O projeto de lei também não avança nada em relação à autonomia administrativa das agências. Trecho da proposta aprovada no Senado diz que “a natureza especial conferida à agência reguladora é caracterizada pela ausência de tutela ou de subordinação hierárquica, pela autonomia funcional, decisória, administrativa e financeira”. No parágrafo seguinte, porém, a proposta acaba com toda autonomia administrativa. Pela proposta, as agências continuarão tendo de pedir autorização ao governo federal, nesse caso ao Ministério do Planejamento, para realizar concursos públicos, para fazer qualquer alteração no quadro de pessoal e até para conceder diárias e passagens em deslocamentos nacionais e internacionais.

Embate ideológico prejudicou definição sobre papel das agências

A breve história das agências reguladoras no Brasil foi marcada, até agora, não pela discussão sobre regulação em si, mas por um embate ideológico entre os dois grupos políticos que se sucederam no poder nas duas últimas décadas. No fundo, o debate sobre regulação se transformou em um embate sobre privatização. Para petistas e outras legendas autoproclamadas de esquerda, as agências reguladoras haviam sido criadas para que tucanos e demais liberais privatizassem empresas estatais. 
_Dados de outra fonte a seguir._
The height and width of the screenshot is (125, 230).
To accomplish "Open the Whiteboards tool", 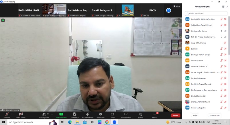I will pos(126,115).
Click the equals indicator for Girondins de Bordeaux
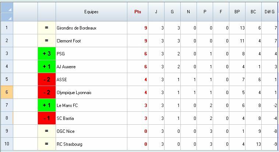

Em 2003, quando Lula assumiu a Presidência, as agências reguladoras eram órgãos recém-criados. Algumas ainda estavam em fase de implantação. Dentro do novo governo, reinava a ideia de que as agências usurpavam as funções dos governos e deveriam, portanto, ser subordinadas aos ministérios ligados aos setores regulados.

“No primeiro mandato de Lula, o Haroldo chegou na ANP para acabar com a agência”, afirma um ex-diretor da Agência Nacional de Petróleo (ANP) que pede para não ser identificado. “Nós trabalhamos duro para mostrar que a função da agência era impulsionar o setor de petróleo, e não privatizar a Petrobrás, como ele acreditava.” Haroldo Lima, militante e dirigente histórico do PCdoB, foi nomeado como diretor da ANP no início do governo Lula e assumiu a diretoria-geral da agência em 2005, onde permaneceu até 2012.

“As agências foram muito politizadas nos governos Lula e Dilma”, afirma Floriano de Azevedo Marques Neto, professor da USP. “No primeiro mandato de Lula, a politização foi mais ideológica. A partir do segundo mandato e no período Dilma os cargos de direção entraram mais na barganha política.”